An interview with British art collector Stuart Evans

19/11/2019

Well-known London-based art collector Stuart Evens is a lawyer but looks like an energetic, good-natured hippie. The walls of his house are covered with lots and lots of paintings and works of graphic art. As he says himself, it’s very important for him to live with art. “I had what I would call an epiphany. I realised that I could, within my resources, buy a significant work of art by a young artist and make a difference for that artist and make a huge difference for my living environment.”

​In the early 1980s, at a young age, Evans became a partner at the law firm Simmons & Simmons. He soon proposed to the other partners that “I could transform the offices with white walls and no additional lighting by buying contemporary art.” That was the beginning of the Simmons & Simmons corporate collection, which today includes a fine selection of artworks, including a large number of pieces by the Young British Artists. Evans acquired these before the legendary abbreviation YBA even existed.

​Alongside the corporate collection, Evans has built an art collection of his own, which focuses not only on British artists but also on another abbreviation, namely, ABC. This is the name he has given to his own passion for art from Argentina, Brazil and Colombia. He has been travelling to South America for the last ten years. In fact, his son John and he had just returned from the region a few days before we met for this interview. “Most places I go to, one of my activities is looking at pictures,” he says.
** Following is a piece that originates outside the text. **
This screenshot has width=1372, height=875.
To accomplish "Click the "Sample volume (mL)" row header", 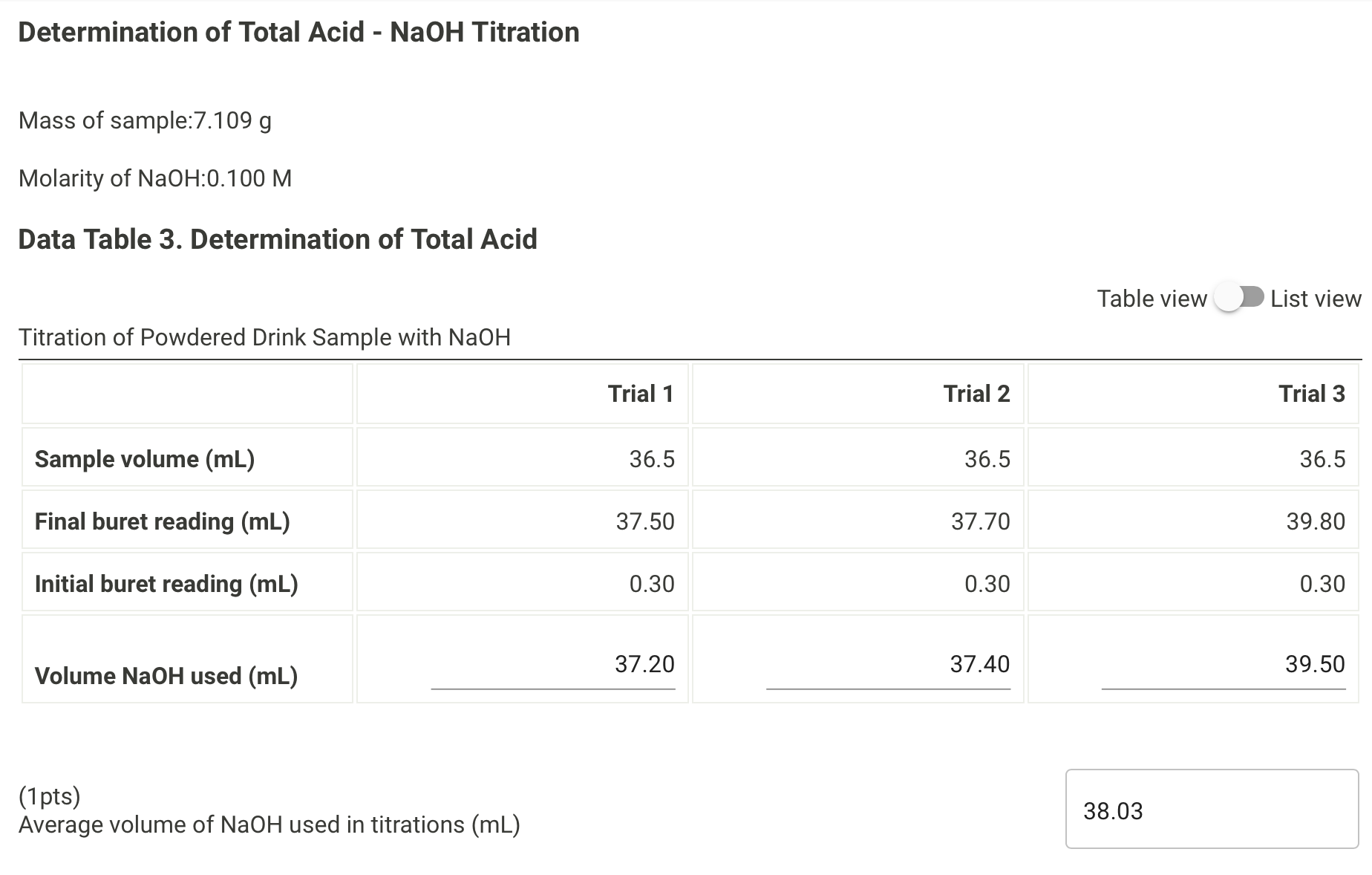I will pyautogui.click(x=145, y=459).
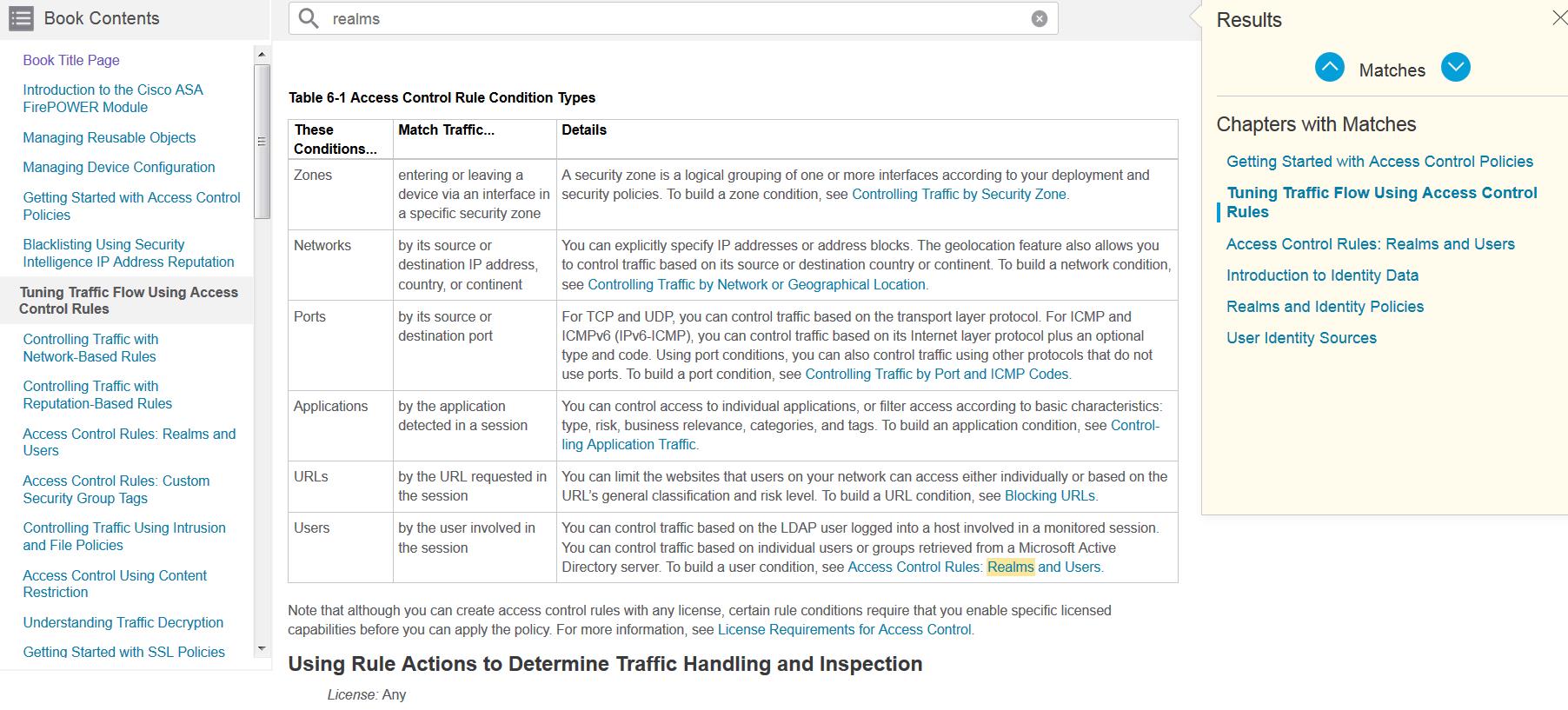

Salon Style Hang at the home of Stuart Evans

You have a number of works by legendary artists here, on the walls of your home. For example, David Hockney. Do you know him personally? How did you, a lawyer, become a well-known personality in the London art environment?

When I was about ten years old, a great uncle, who was not related to me by blood, started taking me to museums and galleries in Newcastle upon Tyne. He was quite an international figure. He was a British architect who, in 1924, designed and built a bank on the Bund in Shanghai for a Japanese client. So he understood the international cultural and art world, and he taught me when I was very small that if you engage with the things you see and give them time, that can be life-enhancing. So I started appreciating art and being interested in art at a very young age.

In 1969 I moved to London. I rented a basement flat near to Portobello Road, and I very quickly realised I was living opposite David Hockney. But I was shy. I would see his boyfriend, Peter Schlesinger, in the dairy every day, and I would chat with him, but I never spoke to David Hockney himself. Yes, it’s a shame (laughs).

But I didn’t start collecting until I was in my thirties. As a lawyer, I had sufficient income to be able to do so on a small scale, and I started by buying limited edition prints by the artists whom I admired, such as David Hockney, Dick Smith and Howard Hodgkin. My Hockneys are from his Brothers Grimm series, made around 1969 when I moved to London.

Do you still have those prints?

We still have them here hanging in the flat. But...then I had what I would call an epiphany. I realised that I could, within my resources, buy a significant work of art by a young artist and make a difference for that artist and make a huge difference for my living environment. I suppose I started doing that round about 1990. That year I bought a group of drawings, monoprints, by Tracey Emin an artist completely unknown at that time. Around that time I developed a relationship with a gallerist in London whose name is Thomas Dane, and he helped me with my collecting.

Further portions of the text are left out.